I write SF because I am a scientist and science (particularly environmental science) is both familiar to me and fascinates me. I write this because it is one of my passions and I totally believe that a writer should write about something they are passionate about.
--Nina Munteanu

6. Not About Science

In fact, most SF authors read History far more than science. Indeed, history -- and its possible extensions in time or other universes -- is far more often a topic of interest than any specific point of science. SF should have been called Speculative History.
--David Brin


As to the science: it’s critical for me, but nonetheless it’s perhaps not as central as it is for many SF writers. My main focus is on the politics/geopolitics, and I’m interested in the science insofar as that creates parameters that shape/constrain the decisions of leaders at various levels of the military-industrial complex. That said, SF is all about the corruption (dilution?) of technology’s promise, so the science is by definition high in the mix. . . .
--David J. Williams


7. Science in the Way

This is part of the reason I naturally go toward fantasy; I don't think I know half enough to create a decently bizarre SF story.
--JesterJoker


Many of the areas that I find most interesting in terms of story have reached a point where I don't find much that is written in them genuinely scientifically plausible. I'm not at all sold on the singularity. I find the idea of faster than light travel ever more implausible. Ditto serious extra-solar system travel. I still like aliens, but I don't see us interacting with them anytime soon, not physically at least. I've never bought time travel as a science trope, though I love magical time travel. Psionics? Nope. Etc.
--Kelly McCullough

Personally, I combine a lot of these elements when I'm writing. I've read SF most of my life, so the conventions and vocabulary of the genre are something that come easily to me. I love the sense of discovery and a lot of the really geeky details of science. Writing something that lets me share that is just plain fun.

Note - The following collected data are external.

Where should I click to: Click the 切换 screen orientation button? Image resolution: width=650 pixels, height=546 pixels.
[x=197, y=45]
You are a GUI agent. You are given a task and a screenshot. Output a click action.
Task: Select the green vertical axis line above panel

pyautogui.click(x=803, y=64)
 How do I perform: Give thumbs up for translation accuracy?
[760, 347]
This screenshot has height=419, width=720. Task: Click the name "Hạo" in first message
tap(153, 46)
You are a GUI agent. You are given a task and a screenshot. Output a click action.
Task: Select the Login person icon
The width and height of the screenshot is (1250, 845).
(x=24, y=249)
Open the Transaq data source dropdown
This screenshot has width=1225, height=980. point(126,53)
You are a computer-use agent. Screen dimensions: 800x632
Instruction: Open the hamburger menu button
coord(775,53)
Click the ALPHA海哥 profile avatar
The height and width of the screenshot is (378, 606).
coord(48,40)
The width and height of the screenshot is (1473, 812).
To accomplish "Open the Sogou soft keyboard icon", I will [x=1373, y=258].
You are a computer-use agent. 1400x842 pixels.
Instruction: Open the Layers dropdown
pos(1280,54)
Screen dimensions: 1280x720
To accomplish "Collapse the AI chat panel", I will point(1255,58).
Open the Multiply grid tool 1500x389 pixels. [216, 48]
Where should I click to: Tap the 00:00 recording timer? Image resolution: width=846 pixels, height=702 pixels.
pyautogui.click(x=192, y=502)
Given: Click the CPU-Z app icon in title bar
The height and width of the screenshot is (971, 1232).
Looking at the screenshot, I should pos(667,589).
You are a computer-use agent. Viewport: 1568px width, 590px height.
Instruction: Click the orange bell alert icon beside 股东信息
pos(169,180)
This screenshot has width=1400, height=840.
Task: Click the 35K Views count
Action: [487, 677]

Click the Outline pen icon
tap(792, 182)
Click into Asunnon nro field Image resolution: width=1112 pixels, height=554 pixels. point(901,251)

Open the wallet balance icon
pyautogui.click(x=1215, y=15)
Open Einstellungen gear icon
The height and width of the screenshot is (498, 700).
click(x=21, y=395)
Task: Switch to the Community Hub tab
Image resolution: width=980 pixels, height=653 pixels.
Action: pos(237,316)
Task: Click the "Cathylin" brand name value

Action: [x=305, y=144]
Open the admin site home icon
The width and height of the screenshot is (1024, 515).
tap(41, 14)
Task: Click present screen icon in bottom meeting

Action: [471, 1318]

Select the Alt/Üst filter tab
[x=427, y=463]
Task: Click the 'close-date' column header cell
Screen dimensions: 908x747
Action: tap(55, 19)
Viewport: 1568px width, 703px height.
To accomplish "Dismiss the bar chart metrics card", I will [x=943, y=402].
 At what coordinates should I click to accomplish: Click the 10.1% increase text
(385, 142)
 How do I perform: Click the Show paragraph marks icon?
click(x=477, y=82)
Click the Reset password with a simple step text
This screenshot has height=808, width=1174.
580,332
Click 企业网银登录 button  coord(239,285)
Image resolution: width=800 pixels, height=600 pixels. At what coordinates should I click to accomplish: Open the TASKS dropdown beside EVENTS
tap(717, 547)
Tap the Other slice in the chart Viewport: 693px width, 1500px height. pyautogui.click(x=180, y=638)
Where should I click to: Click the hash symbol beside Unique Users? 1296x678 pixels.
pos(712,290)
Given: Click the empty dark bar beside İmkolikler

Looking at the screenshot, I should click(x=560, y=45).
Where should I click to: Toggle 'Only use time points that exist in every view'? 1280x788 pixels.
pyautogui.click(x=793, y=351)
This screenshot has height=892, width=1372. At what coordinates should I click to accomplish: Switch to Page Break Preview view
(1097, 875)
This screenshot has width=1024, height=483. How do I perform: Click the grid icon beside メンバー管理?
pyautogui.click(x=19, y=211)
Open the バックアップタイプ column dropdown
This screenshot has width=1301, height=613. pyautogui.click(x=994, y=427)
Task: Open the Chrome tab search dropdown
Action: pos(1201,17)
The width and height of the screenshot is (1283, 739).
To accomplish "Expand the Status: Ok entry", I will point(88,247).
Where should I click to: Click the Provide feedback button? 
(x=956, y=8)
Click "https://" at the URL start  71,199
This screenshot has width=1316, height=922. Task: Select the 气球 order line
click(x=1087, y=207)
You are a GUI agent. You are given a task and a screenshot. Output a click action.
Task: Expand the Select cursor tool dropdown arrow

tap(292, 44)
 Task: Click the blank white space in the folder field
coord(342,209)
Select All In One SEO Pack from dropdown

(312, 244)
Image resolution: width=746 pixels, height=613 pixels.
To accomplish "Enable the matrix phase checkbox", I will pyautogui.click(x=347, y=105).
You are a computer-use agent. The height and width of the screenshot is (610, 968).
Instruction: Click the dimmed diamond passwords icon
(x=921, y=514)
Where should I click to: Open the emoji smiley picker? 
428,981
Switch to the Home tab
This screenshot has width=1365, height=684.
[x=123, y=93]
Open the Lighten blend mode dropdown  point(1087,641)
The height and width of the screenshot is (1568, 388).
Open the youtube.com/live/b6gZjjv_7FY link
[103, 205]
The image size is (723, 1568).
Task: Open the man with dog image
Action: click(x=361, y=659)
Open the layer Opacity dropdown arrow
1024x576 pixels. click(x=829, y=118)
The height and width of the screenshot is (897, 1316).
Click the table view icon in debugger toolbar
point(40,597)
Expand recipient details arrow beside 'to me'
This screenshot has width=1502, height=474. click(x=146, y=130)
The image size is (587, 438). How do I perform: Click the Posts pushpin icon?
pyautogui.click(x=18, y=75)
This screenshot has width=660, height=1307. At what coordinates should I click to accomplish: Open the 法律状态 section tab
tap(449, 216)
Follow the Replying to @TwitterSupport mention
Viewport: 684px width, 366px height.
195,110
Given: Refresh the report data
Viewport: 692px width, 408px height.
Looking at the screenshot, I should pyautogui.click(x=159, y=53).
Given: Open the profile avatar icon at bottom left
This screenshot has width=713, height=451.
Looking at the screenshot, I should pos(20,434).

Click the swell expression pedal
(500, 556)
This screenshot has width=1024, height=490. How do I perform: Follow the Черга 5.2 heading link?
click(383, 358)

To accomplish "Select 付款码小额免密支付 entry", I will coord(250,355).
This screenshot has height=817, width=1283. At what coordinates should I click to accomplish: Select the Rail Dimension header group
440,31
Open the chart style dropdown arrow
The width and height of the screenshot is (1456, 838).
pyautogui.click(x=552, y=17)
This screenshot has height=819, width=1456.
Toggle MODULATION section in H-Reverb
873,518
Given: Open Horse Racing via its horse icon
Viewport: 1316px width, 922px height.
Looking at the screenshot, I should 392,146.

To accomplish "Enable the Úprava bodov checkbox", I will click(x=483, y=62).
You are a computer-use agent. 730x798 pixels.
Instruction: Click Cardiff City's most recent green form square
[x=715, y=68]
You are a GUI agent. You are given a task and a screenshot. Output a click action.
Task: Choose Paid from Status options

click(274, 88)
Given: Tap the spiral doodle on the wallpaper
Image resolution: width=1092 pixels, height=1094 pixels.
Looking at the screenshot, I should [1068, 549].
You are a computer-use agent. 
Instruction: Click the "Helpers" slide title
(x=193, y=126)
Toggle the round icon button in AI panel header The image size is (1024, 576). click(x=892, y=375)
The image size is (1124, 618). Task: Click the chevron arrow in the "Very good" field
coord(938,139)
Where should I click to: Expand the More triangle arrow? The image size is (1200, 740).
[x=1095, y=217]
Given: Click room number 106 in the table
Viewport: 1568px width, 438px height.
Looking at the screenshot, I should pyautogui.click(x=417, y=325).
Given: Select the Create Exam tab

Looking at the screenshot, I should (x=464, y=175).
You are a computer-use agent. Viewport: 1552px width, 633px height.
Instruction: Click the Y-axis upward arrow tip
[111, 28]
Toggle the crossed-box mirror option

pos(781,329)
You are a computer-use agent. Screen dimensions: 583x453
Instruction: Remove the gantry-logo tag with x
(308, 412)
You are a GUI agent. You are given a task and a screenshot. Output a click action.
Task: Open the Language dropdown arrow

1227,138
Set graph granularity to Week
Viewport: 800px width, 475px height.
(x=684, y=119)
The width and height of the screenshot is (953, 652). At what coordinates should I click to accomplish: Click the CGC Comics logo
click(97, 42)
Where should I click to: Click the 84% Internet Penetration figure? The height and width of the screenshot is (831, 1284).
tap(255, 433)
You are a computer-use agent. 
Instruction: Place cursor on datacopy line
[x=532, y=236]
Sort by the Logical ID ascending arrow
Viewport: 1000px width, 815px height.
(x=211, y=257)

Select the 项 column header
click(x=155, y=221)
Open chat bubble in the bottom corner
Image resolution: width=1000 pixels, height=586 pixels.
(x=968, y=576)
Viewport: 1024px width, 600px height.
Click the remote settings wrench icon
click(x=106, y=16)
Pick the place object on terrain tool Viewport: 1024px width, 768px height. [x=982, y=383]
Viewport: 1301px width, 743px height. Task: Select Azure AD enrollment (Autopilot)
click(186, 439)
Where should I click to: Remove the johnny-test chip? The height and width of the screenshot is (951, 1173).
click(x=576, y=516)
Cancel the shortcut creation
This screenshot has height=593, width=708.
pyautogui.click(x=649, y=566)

On the other hand, there are many ways in which what I write doesn't have to be science fiction at all. I could talk about colonial economics and rebellion and the intersection of cultures in a historical context just as well. But if I do that, it would be very easy to get bogged down in the ongoing debates over a particular set of events. It would also be far too easy for readers to think that this is all in the past. Setting my story on another world avoids the problem of too much specificity and reminds everyone that history can repeat.

Again, a big thank you to all the writers who answered. Coming up on Wednesday:

What is your relationship to science? Have you studied or worked in it, or do you just find it cool? Do you have a favorite field?

2 comments:

Arvind Mishra said...

Excellent Compilation of the essence of what has been expressed by the participants,Stephanie ! Quite impressive.Please go ahead !My good wishes for the sucessful moderation of the session!

Stephanie Zvan said...

Thank you, Arvind, for the good wishes and for participating.